AI in the Global South

Countries in the Global South find themselves in a peculiar situation. For starters, most if not all emerging digital technologies are products of so-called industrialized countries. They thus need to be imported, adopted and adapted to local contexts. While not unique to digital technologies, that demands the allocation of fiscal and human resources – not always readily available. On the other hand, the adoption and adaptation of incoming technologies also create new opportunities to harness them in sync with local conditions while enhancing overall human development.

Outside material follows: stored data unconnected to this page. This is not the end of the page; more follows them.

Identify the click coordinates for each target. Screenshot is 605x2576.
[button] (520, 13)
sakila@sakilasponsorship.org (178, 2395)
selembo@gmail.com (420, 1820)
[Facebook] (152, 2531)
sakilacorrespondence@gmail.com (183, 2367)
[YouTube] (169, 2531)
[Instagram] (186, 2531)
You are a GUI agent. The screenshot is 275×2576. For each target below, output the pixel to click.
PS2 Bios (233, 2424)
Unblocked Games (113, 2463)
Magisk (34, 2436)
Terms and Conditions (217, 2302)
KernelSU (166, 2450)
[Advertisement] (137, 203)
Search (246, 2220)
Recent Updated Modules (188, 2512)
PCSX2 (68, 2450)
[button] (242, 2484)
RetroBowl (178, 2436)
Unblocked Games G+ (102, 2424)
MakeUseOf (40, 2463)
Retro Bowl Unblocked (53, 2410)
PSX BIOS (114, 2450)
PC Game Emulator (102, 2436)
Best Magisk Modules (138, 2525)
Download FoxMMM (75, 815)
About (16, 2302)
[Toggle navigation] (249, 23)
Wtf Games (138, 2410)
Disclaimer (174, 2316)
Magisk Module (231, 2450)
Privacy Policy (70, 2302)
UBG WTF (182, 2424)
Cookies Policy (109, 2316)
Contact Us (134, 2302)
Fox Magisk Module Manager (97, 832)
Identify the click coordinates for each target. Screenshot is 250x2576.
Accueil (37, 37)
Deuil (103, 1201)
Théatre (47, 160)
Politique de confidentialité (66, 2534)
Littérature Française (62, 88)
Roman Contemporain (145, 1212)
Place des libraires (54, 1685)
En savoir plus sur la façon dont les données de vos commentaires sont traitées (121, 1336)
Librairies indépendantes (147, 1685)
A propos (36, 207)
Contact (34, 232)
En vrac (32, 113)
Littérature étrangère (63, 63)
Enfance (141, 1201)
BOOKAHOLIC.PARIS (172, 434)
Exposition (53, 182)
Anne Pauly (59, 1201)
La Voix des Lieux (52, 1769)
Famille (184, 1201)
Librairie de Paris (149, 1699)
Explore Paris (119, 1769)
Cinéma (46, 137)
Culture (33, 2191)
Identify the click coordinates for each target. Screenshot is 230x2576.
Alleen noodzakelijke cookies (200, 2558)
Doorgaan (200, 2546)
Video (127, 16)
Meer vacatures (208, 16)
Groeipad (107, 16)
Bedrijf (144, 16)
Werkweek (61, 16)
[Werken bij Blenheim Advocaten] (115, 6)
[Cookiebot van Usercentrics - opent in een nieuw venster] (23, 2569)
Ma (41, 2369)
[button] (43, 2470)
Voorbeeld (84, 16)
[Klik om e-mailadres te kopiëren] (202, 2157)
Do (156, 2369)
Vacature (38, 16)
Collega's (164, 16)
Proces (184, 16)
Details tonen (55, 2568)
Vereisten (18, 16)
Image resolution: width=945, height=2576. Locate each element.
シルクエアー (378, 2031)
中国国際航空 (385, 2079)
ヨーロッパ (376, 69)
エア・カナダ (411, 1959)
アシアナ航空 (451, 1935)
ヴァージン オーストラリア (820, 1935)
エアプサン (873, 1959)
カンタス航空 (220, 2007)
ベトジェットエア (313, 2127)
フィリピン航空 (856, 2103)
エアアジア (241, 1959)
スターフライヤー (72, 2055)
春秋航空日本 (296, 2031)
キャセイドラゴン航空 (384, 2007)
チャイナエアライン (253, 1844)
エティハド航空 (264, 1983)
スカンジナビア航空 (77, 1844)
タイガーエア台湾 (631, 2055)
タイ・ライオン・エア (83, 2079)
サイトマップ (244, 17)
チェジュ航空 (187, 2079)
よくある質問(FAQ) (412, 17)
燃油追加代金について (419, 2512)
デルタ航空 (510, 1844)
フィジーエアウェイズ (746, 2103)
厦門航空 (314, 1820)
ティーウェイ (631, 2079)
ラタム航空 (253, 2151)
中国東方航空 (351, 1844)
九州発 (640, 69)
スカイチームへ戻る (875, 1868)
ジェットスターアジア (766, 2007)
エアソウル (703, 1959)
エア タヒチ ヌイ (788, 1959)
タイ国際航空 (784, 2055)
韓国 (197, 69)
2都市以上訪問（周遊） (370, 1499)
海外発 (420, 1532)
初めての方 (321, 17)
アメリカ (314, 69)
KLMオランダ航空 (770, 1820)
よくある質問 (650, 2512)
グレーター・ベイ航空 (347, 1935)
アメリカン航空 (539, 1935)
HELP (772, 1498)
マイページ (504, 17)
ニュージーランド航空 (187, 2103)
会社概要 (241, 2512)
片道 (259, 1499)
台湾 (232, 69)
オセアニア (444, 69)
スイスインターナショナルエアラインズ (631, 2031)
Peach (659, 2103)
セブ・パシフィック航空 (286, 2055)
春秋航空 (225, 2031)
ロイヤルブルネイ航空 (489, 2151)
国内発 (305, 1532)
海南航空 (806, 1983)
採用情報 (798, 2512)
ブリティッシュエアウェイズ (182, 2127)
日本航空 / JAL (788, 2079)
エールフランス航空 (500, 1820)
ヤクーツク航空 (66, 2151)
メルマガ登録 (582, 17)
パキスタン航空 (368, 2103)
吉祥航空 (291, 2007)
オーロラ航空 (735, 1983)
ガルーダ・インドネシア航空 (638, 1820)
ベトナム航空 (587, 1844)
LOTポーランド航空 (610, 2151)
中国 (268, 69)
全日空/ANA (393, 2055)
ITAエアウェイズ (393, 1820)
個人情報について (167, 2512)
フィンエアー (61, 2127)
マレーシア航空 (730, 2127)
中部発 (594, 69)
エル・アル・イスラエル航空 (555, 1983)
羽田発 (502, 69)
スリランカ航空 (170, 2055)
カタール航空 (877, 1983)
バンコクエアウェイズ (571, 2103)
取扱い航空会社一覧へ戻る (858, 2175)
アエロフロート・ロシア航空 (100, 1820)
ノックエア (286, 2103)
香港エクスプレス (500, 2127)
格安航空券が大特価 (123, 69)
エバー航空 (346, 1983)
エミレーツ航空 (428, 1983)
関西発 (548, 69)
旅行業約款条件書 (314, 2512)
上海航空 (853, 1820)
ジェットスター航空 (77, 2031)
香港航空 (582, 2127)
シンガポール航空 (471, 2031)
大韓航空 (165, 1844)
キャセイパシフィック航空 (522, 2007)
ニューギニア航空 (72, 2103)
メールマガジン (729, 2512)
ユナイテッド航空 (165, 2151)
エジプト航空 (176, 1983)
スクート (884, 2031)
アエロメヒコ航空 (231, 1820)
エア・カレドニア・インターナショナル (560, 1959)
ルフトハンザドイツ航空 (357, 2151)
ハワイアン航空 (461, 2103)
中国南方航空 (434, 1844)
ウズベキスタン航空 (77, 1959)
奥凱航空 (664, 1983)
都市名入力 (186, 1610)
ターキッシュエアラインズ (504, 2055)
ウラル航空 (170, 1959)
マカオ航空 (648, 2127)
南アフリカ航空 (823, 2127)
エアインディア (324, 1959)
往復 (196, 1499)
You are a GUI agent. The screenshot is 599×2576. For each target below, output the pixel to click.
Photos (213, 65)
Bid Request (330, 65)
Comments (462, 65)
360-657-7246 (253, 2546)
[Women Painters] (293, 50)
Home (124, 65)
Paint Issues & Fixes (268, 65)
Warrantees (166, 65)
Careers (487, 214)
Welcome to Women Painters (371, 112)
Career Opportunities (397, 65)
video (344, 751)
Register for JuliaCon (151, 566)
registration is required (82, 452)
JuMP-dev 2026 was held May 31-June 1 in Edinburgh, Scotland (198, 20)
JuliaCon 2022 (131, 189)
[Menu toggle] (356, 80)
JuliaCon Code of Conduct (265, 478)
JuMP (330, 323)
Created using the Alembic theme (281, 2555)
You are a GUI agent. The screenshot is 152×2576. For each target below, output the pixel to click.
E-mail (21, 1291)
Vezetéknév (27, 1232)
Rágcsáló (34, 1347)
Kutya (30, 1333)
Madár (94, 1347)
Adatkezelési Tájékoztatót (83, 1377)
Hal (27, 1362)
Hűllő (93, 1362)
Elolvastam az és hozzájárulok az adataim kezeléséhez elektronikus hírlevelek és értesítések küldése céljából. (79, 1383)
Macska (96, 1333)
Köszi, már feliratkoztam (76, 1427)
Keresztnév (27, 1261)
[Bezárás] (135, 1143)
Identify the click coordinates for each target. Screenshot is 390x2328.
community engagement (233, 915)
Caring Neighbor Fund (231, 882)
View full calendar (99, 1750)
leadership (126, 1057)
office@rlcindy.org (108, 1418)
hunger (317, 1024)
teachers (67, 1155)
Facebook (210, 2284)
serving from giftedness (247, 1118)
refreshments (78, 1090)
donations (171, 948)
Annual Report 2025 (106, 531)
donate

Second, introducing AI in productive sectors will increase productivity, simplify global supply chains and reduce production costs across the board. As a result, existing economic comparative advantages of developing countries might evaporate in the short-run, thus adding future of work related issues into an already crowded development agenda. The expectation is that the 4IR will also have a deep impact on the service sector as well as on the way overall knowledge is generated and disseminated.

The AI-based provision of information-rich public and private services such as health, education, justice, and banking is data-hungry and demands the systematic capture of vast amounts of data from individuals. Issues of privacy, security, confidentiality and ethics immediately emerge as red flags. Tackling these issues from the onset is essential and offers the potential of leap-frogging the Global North by adopting innovative and forward-looking AI, data and privacy policies, among several others.

Datafication started over 15 years ago, promptly receiving a critical boost from emerging social networks. Personal and public data (including that from government institutions) has since been flowing from the Global South to the Global North, specifically into a small set of large multinational corporations perhaps best described as digital monopolies. These data flows also occur within the Global North. Neverthesless, what differentiates developing countries is the lack of adequate institutional and organizational capacities to endorse and promote alternative regimes that put people at the center of the equation – the EU GDPR being a good albeit limited example on the side of developed nations. Another differentiator is the so-called digital divide, still ample in the Global South. Most people in developing nations have yet to join the global digital network. Datafication is still looming on the horizon for them.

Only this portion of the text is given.